Lubumbashi, 14 septembre 2026- À la veille du 15 septembre, jour prévu pour la marche de l’apposition à travers le pays, le commissaire provincial de la Police nationale congolaise (PNC) dans le Haut-Katanga, le général Blaise Kilimbalimba, a lancé un avertissement ferme à l’endroit de toute personne qui tenterait de troubler l’ordre et la tranquillité publics.
Il l’a annoncé ce lundi 14 septembre au stade Frédéric Kibassa Maliba de Lubumbashi, à l’issue d’une causerie morale avec les éléments de la police.
Le général Blaise Kilimbalimba a, dans le même temps, mis en garde les éventuels fauteurs de troubles.
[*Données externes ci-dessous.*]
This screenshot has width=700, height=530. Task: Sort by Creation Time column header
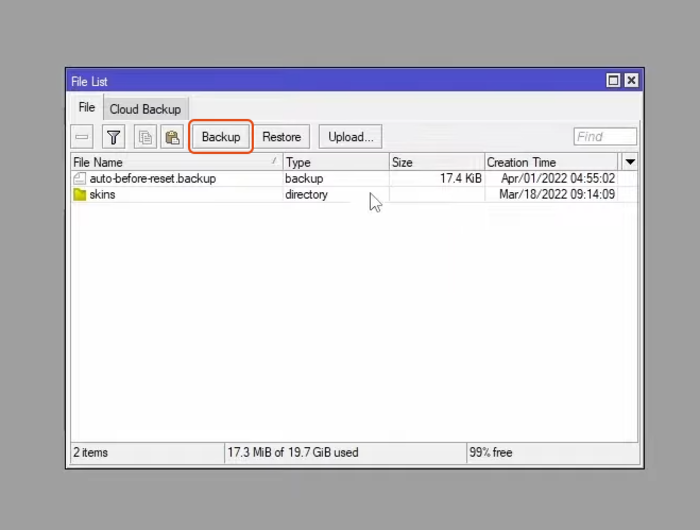click(550, 162)
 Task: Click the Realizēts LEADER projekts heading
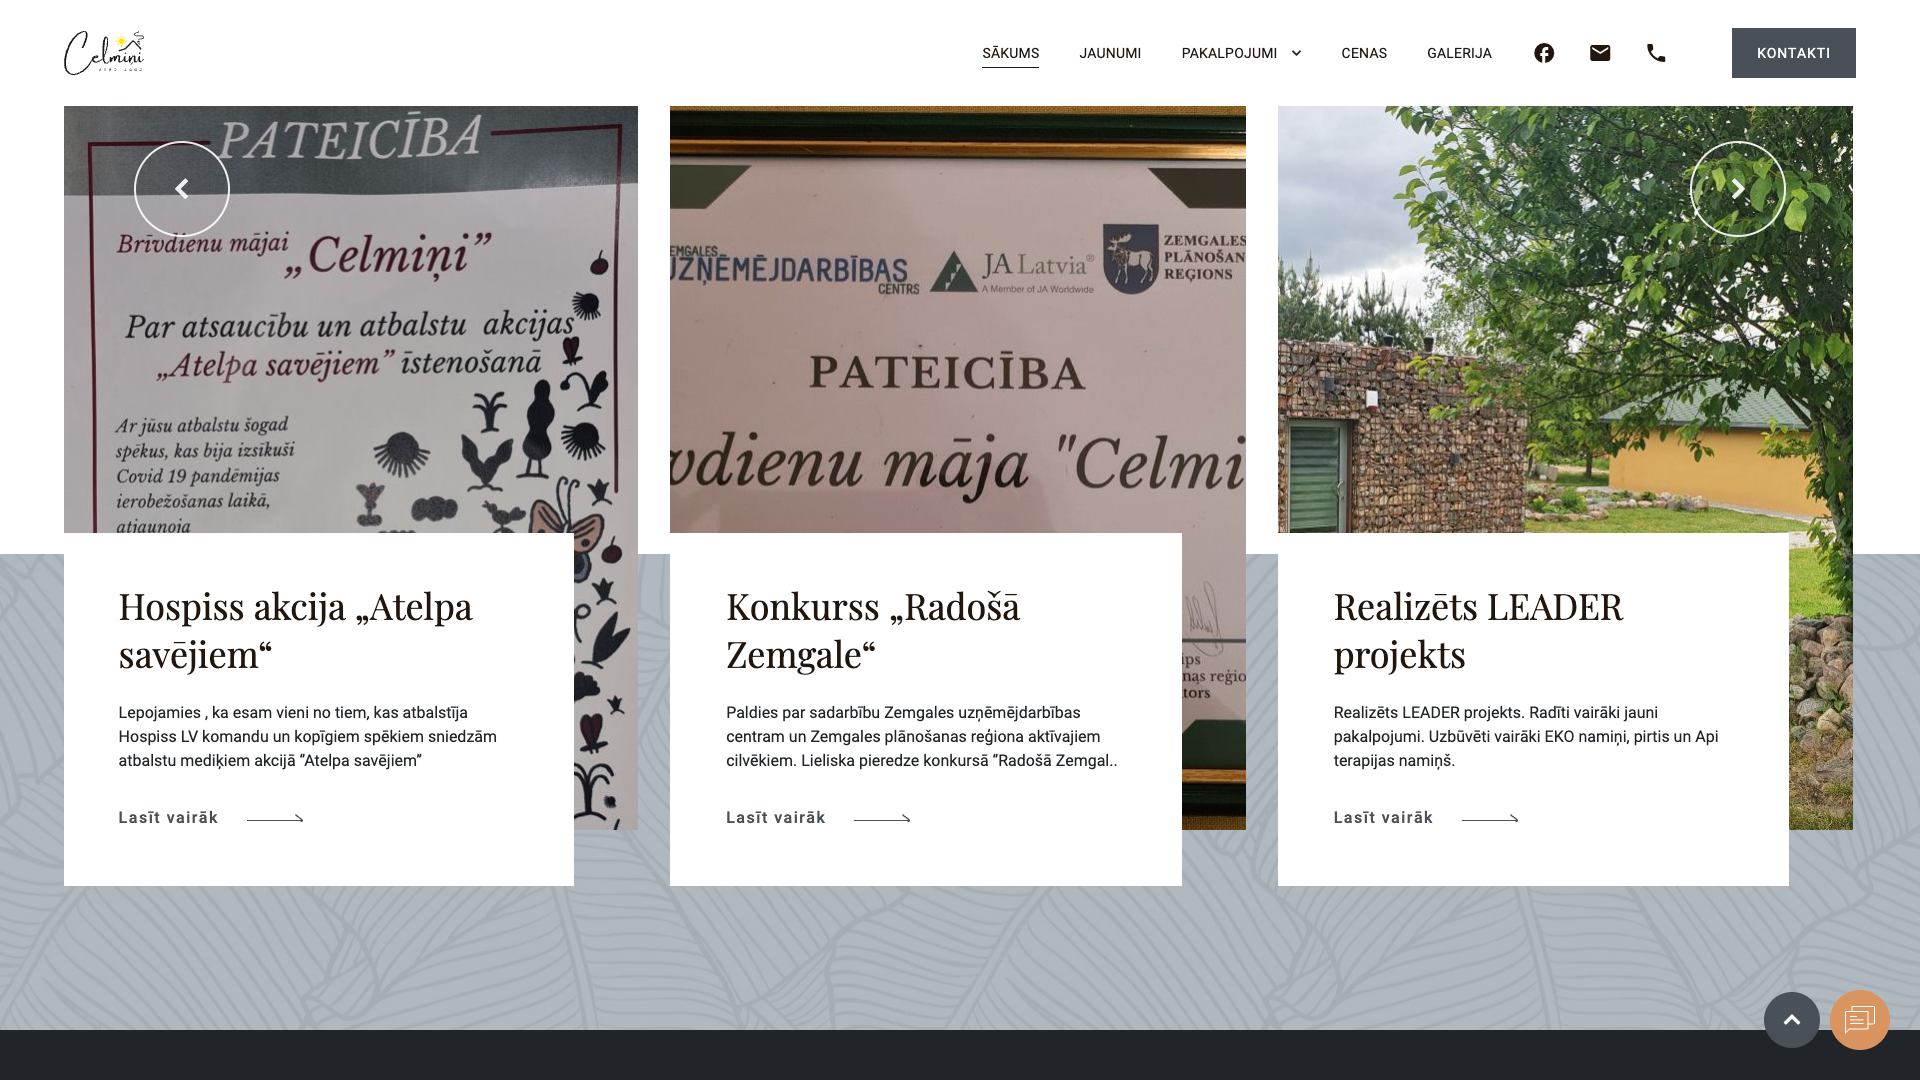pos(1478,630)
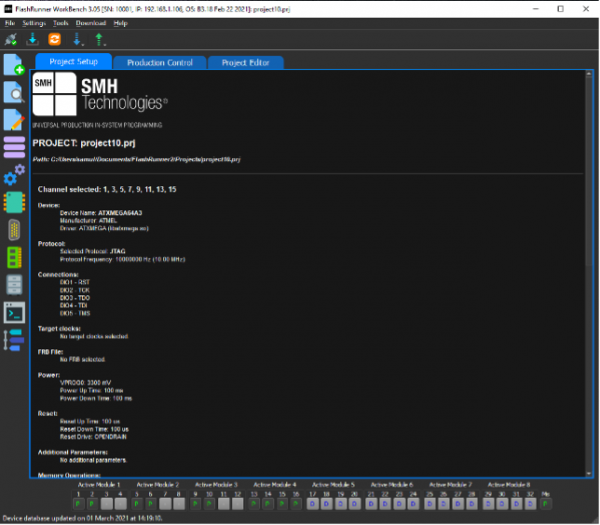Open the blue download arrow dropdown
The image size is (600, 525).
(x=79, y=39)
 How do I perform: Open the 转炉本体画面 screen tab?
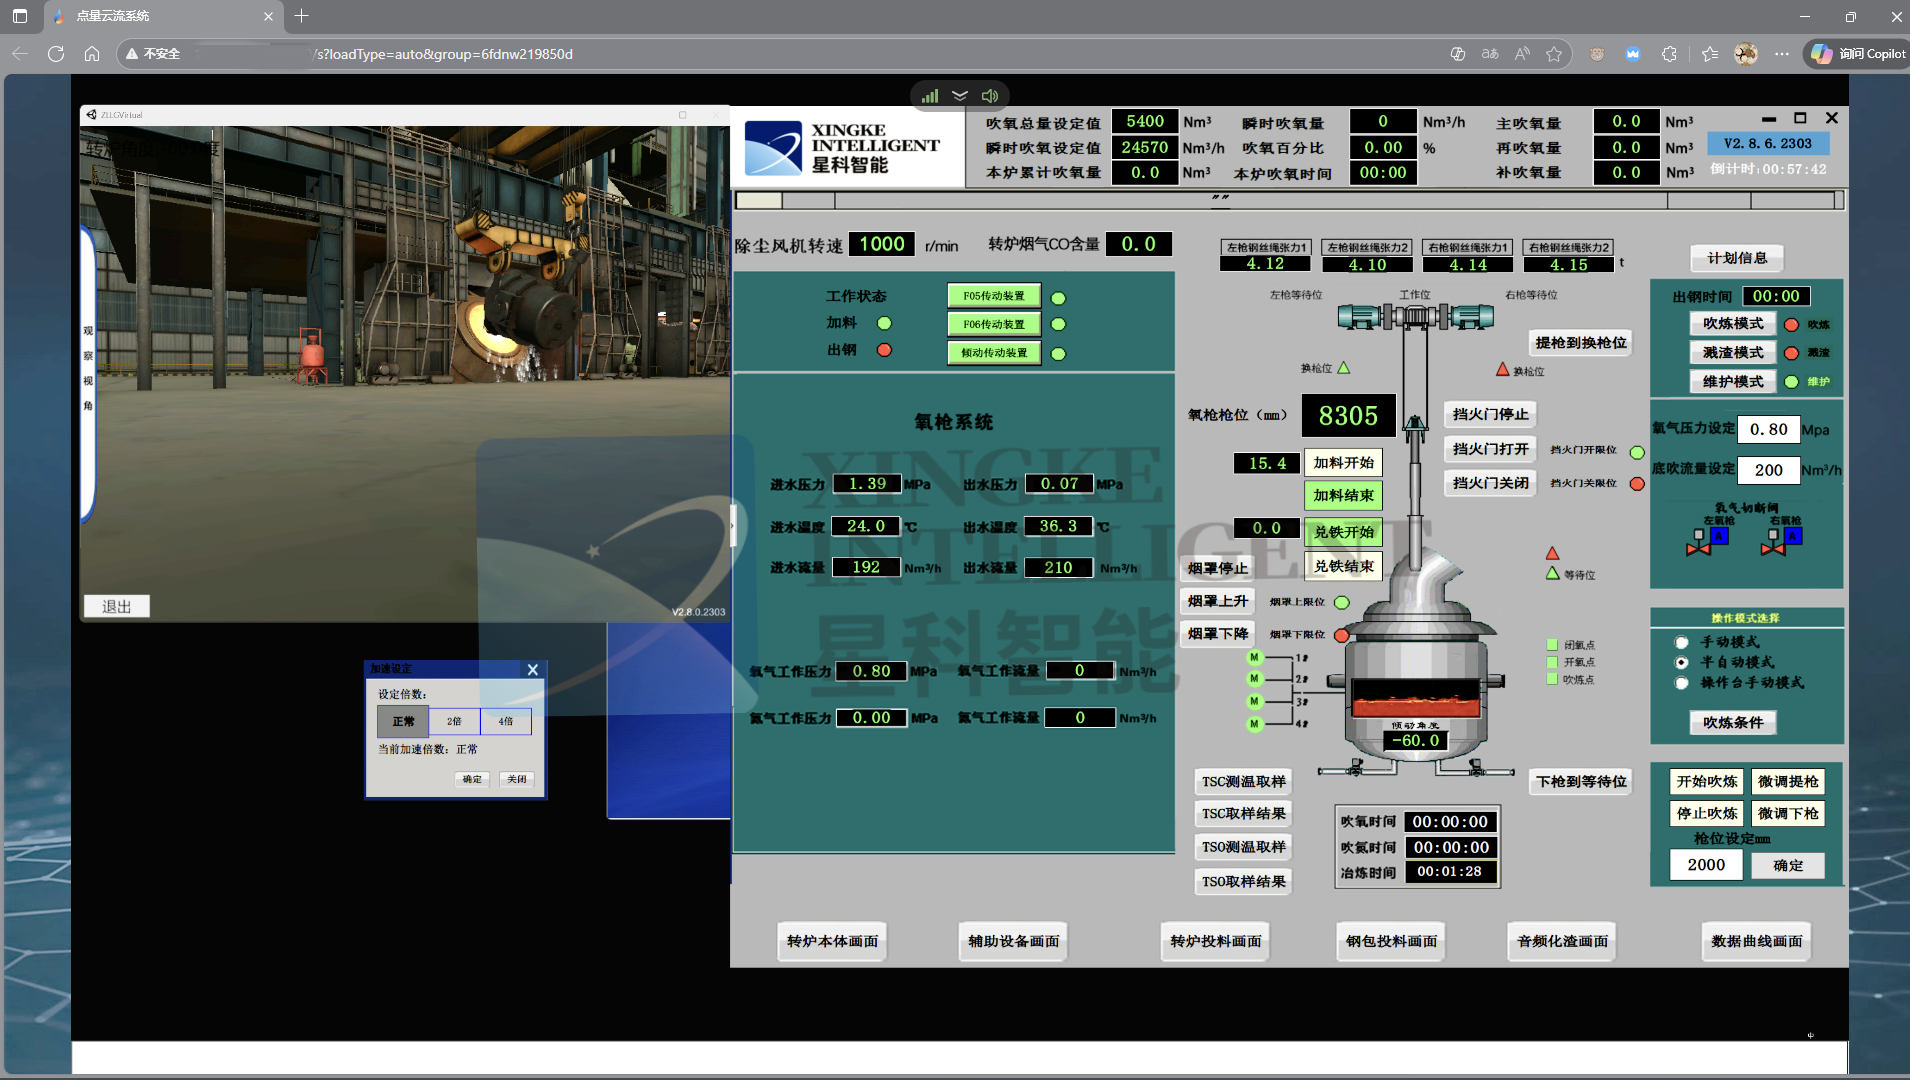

Il a assuré que tout individu qui chercherait à perturber l’ordre et la tranquillité publics s’exposerait à la rigueur de la loi.
« Nous mettons en garde contre tout celui qui va, dans sa méthode, dans son comportement, dans son attitude, chercher à troubler l’ordre et la tranquillité publique », a-t-il martelé.
Il a par ailleurs appelé la population à vaquer librement à ses occupations.
« Demain, si vous prenez le calendrier, ce n’est pas un jour férié en République démocratique du Congo. Donc, à la population de vaquer librement à ses occupations », a-t-il déclaré.
Le commissaire provincial a également indiqué que les forces de l’ordre et de sécurité sont prêtes à accompagner les mesures prises par les autorités politico-administratives en matière d’encadrement des manifestations.
« Il y a l’autorité qui a différé la marche, et nous, nous sommes là pour accompagner l’autorité politico-administrative dans ce qu’elle prend comme mesures d’encadrement pour ce genre de circonstances », a-t-il précisé.
À la veille de cette journée du 15 septembre, annoncée autour d’une mobilisation politique, le général Blaise Kilimbalimba appelle ainsi au respect de l’ordre public et réaffirme la détermination des forces de sécurité à assurer la protection de la population.
L’opposition congolaise a annoncé une forte mobilisation ce mardi 15 septembre à travers le pays. La marche est organisée pour dénoncer la gestion du régime en place, s’opposer au format du dialogue annoncé par Félix Tshisekedi et dire non au changement de la Constitution.